Funérailles

كتاب الجنائز

Chapitre : Pleurer les morts - Section 3

Abu Sa’id a dit à une femme qui venait voir le messager de Dieu et lui disait : « Messager de Dieu, les hommes ont le monopole de ce que tu dis, alors donne-nous un jour où nous pourrons venir à toi pour nous enseigner un peu de ce que Dieu t’a enseigné. » Il leur dit de se rassembler tel ou tel jour dans tel ou tel lieu, et quand ils l’eurent fait, il vint à eux et leur enseigna une partie de ce que Dieu lui avait enseigné. Puis il dit : « Aucune femme parmi vous ne sera précédée dans la mort par trois de ses enfants sans que cela ne soit pour elle un rideau de l’enfer. » L’une des femmes a demandé si cela s’appliquait s’il y en avait deux, répétant la question deux fois, et il a répondu : « Deux aussi, deux aussi, deux aussi. » Bukharl l’a transmise.
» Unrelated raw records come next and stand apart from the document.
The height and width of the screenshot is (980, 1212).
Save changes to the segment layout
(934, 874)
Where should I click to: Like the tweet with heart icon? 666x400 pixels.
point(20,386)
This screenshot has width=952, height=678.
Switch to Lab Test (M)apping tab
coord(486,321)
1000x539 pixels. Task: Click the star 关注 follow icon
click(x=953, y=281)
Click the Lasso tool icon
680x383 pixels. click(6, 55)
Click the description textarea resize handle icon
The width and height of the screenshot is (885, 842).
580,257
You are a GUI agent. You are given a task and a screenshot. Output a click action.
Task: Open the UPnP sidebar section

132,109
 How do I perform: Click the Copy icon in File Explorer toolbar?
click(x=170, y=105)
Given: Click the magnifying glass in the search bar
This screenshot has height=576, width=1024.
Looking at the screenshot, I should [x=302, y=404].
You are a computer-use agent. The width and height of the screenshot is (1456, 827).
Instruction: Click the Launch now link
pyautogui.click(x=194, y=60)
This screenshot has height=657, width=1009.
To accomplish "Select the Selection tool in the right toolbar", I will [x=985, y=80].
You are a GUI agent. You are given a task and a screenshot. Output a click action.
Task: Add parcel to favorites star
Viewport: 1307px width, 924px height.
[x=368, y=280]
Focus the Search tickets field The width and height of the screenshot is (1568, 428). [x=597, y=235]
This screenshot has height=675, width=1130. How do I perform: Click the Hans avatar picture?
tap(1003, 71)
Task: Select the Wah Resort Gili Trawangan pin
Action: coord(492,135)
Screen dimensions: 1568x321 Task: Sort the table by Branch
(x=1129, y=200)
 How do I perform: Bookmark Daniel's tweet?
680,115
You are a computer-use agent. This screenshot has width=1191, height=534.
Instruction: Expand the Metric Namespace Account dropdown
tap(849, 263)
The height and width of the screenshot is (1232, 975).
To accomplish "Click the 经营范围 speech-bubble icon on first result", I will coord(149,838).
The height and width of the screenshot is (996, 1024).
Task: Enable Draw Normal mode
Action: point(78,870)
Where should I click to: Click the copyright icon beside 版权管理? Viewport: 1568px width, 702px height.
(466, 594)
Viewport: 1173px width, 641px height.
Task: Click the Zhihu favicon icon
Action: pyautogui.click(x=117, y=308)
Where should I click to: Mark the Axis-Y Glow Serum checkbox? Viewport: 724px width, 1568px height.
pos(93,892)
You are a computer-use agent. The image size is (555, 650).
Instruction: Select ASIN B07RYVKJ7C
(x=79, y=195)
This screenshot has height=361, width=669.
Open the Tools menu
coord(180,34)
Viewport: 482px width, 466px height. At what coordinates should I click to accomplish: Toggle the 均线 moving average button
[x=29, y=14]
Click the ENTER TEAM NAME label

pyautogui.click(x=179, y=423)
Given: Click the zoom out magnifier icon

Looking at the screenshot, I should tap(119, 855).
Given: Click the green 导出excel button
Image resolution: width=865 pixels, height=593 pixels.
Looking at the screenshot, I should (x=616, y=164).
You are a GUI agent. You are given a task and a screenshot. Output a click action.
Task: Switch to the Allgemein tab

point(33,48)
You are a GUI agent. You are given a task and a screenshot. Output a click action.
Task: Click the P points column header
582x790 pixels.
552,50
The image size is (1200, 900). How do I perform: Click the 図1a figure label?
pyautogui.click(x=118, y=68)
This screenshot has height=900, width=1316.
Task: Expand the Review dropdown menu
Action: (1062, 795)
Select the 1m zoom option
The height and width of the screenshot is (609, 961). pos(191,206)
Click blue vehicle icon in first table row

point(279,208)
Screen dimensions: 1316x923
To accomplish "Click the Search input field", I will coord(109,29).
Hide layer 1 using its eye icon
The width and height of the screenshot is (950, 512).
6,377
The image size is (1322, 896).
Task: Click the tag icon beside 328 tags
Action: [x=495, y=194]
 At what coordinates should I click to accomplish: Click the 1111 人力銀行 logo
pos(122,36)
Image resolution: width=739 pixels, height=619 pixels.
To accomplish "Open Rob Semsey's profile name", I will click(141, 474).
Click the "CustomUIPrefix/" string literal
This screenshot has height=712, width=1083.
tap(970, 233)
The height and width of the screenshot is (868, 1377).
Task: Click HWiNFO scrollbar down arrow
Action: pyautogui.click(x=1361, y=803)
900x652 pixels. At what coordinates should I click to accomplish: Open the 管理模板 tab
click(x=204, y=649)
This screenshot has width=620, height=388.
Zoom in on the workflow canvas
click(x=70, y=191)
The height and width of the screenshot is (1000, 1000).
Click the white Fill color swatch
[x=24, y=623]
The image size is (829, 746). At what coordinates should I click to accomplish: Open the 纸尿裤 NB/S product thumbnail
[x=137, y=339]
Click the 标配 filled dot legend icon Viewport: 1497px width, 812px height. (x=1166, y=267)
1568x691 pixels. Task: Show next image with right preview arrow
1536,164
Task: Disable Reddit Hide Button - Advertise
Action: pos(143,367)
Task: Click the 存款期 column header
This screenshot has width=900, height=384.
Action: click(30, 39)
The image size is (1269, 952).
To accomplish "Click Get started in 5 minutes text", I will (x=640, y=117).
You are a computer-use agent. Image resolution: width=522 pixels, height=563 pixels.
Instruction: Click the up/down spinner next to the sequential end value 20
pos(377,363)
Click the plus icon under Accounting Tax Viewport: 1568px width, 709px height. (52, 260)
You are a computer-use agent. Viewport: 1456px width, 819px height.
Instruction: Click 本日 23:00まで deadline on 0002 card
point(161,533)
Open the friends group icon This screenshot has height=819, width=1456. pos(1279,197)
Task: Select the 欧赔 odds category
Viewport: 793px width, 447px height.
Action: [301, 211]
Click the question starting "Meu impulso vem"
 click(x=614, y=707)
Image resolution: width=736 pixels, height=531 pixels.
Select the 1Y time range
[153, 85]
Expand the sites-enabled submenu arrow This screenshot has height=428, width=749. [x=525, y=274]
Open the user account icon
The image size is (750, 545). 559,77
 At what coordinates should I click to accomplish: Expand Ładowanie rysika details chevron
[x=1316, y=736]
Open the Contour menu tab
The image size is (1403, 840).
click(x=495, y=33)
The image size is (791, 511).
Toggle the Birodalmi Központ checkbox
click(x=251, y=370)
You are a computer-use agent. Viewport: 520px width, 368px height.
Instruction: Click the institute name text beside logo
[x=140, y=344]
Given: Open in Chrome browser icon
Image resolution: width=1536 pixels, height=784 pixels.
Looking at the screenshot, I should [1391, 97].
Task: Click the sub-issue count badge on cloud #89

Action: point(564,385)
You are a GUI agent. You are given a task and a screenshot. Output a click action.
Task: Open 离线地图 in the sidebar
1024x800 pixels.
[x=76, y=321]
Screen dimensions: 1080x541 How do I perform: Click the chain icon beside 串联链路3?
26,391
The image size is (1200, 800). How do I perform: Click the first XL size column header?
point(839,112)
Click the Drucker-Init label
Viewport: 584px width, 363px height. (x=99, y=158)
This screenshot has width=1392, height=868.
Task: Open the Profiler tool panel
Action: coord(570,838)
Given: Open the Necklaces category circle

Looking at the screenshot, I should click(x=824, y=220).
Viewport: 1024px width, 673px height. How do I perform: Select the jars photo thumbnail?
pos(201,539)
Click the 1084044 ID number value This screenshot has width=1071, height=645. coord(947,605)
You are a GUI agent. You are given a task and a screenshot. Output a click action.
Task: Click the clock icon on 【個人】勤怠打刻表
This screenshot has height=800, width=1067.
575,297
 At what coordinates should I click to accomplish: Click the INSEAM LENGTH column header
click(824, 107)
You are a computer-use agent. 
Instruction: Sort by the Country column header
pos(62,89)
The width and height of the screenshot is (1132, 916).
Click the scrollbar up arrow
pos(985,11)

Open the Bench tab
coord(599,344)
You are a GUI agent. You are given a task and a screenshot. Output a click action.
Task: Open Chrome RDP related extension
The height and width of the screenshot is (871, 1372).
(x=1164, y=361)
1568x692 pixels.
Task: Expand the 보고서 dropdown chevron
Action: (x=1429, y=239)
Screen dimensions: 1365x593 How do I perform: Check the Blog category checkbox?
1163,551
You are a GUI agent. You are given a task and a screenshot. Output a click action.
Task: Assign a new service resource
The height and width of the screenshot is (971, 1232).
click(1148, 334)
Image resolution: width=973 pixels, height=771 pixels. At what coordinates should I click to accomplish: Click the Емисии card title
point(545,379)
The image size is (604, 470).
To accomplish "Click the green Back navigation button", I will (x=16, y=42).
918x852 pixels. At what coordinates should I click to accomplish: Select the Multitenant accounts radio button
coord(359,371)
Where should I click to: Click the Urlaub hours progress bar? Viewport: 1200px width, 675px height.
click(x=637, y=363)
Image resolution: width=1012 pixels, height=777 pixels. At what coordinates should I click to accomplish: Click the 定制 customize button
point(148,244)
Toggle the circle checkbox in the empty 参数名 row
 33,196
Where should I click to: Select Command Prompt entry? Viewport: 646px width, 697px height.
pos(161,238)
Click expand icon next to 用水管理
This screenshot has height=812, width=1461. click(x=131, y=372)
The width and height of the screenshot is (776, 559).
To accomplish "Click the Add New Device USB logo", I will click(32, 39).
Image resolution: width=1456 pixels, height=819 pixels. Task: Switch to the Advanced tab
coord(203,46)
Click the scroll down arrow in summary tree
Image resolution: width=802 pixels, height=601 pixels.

Qurra al-Muzani a dit que le Prophète a demandé à un homme qui avait l’habitude de venir à lui avec l’un de ses fils s’il aimait son fils, et l’homme a répondu : « Messager de Dieu, que Dieu t’aime comme je l’aime. » Le Prophète s’ennuya de lui, et lorsqu’il demanda ce qui était arrivé au fils d’untel, on lui dit qu’il était mort. Là-dessus, il dit : « N’aimerais-tu pas qu’il t’attende, quelle que soit la porte du paradis où tu es venu ? » Un homme lui demanda si cela s’appliquait particulièrement à lui ou à tous, et il lui répondit que cela s’appliquait à tous. Ahmad l’a transmise.

Chapitre : Visite des tombes - Section 1

Abu Huraira a dit que le Prophète s’est rendu sur la tombe de sa mère et a pleuré et a fait pleurer ceux qui l’entouraient. Il a ensuite dit : « J’ai demandé à mon Seigneur la permission de prier pour son pardon, mais je n’ai pas été autorisé ; Je lui ai alors demandé la permission de visiter sa tombe et j’ai été autorisé ; Visitez donc les tombes, car elles rendent attentif à la mort. Les musulmans l’ont transmise.

Chapitre : Visite des tombes - Section 3

'A’isha a dit

J’avais l’habitude d’entrer dans ma maison où se trouvait le messager de Dieu et de me dépouiller de mon vêtement, disant qu’il n’y avait que mon mari et mon père qui s’y trouvaient. mais quand 'Umar a été enterré avec eux, je jure par Dieu que je n’y suis pas entré sans avoir mes vêtements enroulés autour de moi par modestie à l’égard de 'Umar. (La tradition fait référence à la période qui a suivi la mort du Prophète et d’Abou Bakr qui ont été enterrés dans la maison de 'A’isha. Quand 'Umar mourut, il fut enterré à côté d’eux. Comme 'A’isha n’était pas de sa famille, elle sentait qu’elle devait observer les conventions habituelles concernant les hommes qui n’étaient pas des parents proches, même si 'Umar était mort, car il lui semblait évidemment qu’il était réellement dans la maison.) Ahmad l’a transmise.